Por: Roberto Celis Santa Cruz. Es 24 de diciembre, víspera de navidad, dicen que es fecha de amor, de entendimiento, y que los hombres, especialmente los niños reciben trineos mágicos cargados de toneladas de juguetes de cariño, de regalos que les mitigan el frío de la soledad, les cicatrizan las heridas del abandono y la indiferencia, les llenan el estómago del hambre de la miseria, la explotación y el dolor.
Soy Juan, un ser que recién está empezando a andar la vida, a la cual según dicen llegué por amor; pero como pago a tan enorme milagro hoy bebo el vino amargo de mi existencia, a la cual no pedí llegar, ni por curiosidad, mucho menos por amor, sin embargo, aquí estoy, mirando la vida con ojos jóvenes, pero ancianos de tanto mirar el dolor.
La gente pasa, corre, entra, sale, cargada de paquetes, presentes, adornos, luces, oropeles, como pavos reales ostentando hipocresía y ficción, porque cada minuto que pasa entre tantas compras mundanas tienen vacíos los bolsillos como su corazón.
Yo también llegué al mundo, según me manifiestan tan esperado como el nacimiento de Belén, para llenar la alegría y salvar la tristeza, dar fe y sentido al mundo de mis padres, convertir la existencia de una Eva y un Adán, en un Edén colmado de Pan, de abrigo, de protección, en el cual jamás se suscite el abandono y el amor se entregue en sublime comunión de lealtad y fidelidad.
Sin embargo, estoy viviendo hoy en esta víspera de Navidad el infierno más abrasador y lacerante, cuyo resquemor de sufrimiento, exuda dolor por las cicatrices de mi alma; soy un ser partido por la mitad, al cual se le ha arrancado la media parte de su cuerpo y de su existencia, y sin embargo como una suerte de tormento interminable, camina todavía, recorriendo los ásperos senderos de virulencia existencial, en la que ya no hay lagrimas para llorar, ideales para crecer, corazón para amar ni odiar, porque todo, hasta yo mismo, no somos nada.
¡Que falta comprar el arbolito, el carrito de Pepe, las luces, el regalo para la abuela, el chocolate, el sazonador, la lamparita y el despertador! ¡La gente como robots locos programados en una misma sincronización, transitan exhaustos, estresados, frenéticos, en un tráfago alucinante de consumismo estremecedor!
Tanto negocio, tanto ajetreo, tanto protocolo, tanta máscara, tanto autómata simulador y yo me pregunto lacerado ¿Dónde está el verdadero amor?
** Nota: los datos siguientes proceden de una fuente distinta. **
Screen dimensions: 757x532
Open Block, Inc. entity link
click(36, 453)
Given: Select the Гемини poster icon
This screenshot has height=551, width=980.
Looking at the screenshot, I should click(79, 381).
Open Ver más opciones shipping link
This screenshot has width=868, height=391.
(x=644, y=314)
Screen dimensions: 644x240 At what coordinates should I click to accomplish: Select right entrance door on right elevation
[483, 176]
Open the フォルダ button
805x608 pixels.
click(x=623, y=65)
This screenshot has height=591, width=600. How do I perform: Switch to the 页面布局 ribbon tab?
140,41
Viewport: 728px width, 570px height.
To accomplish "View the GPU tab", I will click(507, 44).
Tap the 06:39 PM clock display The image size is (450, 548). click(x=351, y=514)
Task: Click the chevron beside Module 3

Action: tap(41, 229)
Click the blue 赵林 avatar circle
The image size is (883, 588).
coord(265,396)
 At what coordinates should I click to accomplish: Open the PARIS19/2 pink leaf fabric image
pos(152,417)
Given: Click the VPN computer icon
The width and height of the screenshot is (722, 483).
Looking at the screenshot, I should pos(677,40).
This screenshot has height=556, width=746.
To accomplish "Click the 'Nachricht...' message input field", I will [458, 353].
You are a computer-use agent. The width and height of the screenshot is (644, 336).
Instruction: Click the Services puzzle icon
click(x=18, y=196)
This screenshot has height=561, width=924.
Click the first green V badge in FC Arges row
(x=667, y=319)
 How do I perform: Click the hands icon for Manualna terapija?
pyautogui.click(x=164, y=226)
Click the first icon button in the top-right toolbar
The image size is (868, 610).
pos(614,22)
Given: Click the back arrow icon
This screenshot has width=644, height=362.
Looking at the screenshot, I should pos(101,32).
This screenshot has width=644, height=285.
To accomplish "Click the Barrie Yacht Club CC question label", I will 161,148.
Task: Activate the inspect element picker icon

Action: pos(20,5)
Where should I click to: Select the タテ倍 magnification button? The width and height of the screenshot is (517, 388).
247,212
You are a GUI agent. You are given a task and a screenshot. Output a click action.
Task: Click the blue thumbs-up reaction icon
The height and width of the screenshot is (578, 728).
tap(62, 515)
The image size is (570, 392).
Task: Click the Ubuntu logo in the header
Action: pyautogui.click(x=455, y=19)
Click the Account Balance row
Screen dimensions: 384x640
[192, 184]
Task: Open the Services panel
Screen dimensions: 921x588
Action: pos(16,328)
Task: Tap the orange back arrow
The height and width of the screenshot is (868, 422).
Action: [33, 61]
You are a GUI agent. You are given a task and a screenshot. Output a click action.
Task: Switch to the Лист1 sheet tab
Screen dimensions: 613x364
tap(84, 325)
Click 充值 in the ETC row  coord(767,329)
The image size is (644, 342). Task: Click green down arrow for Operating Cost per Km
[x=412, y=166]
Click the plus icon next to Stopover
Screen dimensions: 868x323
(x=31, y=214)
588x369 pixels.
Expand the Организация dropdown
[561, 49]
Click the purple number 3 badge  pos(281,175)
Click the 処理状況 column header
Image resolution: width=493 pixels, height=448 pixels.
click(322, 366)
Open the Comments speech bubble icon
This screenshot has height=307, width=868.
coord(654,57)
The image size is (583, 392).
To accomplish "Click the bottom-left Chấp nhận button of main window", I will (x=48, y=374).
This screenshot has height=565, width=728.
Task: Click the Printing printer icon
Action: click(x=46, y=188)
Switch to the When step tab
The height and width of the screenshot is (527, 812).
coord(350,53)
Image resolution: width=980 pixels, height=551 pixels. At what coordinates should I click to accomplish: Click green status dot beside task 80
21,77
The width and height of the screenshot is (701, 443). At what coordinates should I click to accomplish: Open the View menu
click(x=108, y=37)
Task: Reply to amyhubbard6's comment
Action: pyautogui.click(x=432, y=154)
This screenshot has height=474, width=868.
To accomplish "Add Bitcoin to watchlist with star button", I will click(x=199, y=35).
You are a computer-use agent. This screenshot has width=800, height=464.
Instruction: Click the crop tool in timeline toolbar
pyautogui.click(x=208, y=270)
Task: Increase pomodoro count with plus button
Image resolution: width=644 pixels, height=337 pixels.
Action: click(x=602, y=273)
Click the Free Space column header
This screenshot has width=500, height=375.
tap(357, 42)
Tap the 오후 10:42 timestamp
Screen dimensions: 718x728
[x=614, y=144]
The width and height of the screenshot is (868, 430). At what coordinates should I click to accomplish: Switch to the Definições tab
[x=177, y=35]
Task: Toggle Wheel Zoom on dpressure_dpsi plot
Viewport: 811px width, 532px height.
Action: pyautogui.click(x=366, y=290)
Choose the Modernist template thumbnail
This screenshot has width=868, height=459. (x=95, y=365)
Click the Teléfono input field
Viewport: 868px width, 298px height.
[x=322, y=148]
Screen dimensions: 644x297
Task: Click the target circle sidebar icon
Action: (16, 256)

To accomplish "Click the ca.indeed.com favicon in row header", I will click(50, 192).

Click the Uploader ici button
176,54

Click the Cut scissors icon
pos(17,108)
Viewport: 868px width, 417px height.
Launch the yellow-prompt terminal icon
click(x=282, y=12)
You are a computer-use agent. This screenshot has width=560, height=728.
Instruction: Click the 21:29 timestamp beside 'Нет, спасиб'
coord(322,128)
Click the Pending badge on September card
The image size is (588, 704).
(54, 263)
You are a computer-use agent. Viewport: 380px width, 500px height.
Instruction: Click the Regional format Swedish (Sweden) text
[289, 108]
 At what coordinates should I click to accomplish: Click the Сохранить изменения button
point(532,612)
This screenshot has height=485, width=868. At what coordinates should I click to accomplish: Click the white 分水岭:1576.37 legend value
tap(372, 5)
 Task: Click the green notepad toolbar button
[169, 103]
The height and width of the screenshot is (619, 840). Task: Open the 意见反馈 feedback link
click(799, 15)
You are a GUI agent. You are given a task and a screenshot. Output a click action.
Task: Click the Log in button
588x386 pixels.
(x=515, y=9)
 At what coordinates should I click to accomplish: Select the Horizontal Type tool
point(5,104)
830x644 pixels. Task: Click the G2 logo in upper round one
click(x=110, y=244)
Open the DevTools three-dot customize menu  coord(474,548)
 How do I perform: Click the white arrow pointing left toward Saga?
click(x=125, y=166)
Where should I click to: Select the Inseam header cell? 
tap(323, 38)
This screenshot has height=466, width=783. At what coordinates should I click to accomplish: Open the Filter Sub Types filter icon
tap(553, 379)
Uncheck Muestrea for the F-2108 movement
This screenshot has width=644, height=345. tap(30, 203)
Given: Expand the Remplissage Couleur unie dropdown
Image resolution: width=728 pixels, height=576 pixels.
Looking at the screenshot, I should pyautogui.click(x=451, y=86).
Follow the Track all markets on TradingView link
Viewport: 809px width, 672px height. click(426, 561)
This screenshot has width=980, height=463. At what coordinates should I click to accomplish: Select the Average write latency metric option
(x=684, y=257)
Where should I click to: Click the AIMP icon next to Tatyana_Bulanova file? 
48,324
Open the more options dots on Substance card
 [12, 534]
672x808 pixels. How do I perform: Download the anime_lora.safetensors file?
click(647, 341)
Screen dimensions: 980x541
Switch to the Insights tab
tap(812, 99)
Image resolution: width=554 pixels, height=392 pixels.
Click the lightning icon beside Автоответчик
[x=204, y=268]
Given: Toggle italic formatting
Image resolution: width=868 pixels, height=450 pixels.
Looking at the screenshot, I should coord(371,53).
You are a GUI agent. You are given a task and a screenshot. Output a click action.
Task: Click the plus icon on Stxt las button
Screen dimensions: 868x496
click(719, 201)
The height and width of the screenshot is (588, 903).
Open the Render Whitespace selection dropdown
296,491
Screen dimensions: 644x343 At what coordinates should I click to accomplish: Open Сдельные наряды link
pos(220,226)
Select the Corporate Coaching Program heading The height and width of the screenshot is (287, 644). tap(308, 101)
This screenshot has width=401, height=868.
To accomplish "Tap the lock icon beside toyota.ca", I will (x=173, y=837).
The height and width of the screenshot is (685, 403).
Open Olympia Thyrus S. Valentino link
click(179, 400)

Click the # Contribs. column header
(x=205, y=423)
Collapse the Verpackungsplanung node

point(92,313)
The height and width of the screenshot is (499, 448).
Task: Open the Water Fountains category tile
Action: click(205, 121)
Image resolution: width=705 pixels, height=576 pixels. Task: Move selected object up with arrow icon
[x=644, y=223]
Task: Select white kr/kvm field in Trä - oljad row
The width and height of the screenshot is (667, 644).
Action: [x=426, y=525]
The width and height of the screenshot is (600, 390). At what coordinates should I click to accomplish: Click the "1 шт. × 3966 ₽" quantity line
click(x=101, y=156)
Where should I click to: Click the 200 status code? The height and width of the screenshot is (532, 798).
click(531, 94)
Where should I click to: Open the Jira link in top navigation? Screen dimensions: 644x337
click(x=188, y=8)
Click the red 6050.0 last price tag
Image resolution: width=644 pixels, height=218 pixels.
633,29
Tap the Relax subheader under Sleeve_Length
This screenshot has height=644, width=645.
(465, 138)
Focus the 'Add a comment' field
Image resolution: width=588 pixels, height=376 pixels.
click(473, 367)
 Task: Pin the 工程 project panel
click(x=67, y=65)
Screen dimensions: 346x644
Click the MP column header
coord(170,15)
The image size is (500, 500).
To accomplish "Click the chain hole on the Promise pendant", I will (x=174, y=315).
Si lo que más amaba ya no está conmigo, lo que es parte de mi vida, fácilmente se alejó ¿Acaso su corazón será tan duro que no siente la herida que me causó.
Miro el reloj de esfera negra como mi vida, que impávido mira el tiempo en la torre del viejo templo, el que me indica que faltan 10 minutos para las doce, despreocupadamente saco las manos del bolsillo, me encamino displicentemente a mi hogar, entre un mar humano que hace lo mismo.
Seguramente mi padre, sereno, moderado y pensativo me estará esperando, mirando constantemente a la puerta, esperando que se abra y que yo aparezca, cuando lo haga, sus ojos cansados por el tiempo de ver tanto el mundo y las cosas, brillarán contentos a través de sus gruesos anteojos, gruesos como su experiencia, su intelecto y los callos que le ha dejado el amor.
Seguramente en la mesa- aunque humilde- habrán cosas propias de la ocasión, el chocolate calientito como el horno de su corazón, rosquillas, algún quesito y el oloroso panetón. Después del abrazo, nos sentaremos a la mesa, empezando la cena de noche buena; miraré con disimulo, mi padre hará lo mismo, al vacío rincón donde un día ocupaba lo que yo como él tanto quería, el sitio estará vacío, como el silencio, como la comunicación, trataremos los dos de retener una lágrima rebelde que el alma nos taladre, mi padre dirá para sus adentros «¡Que mala mujer!» y yo tendré este año Una Navidad con Panetón pero sin MADRE.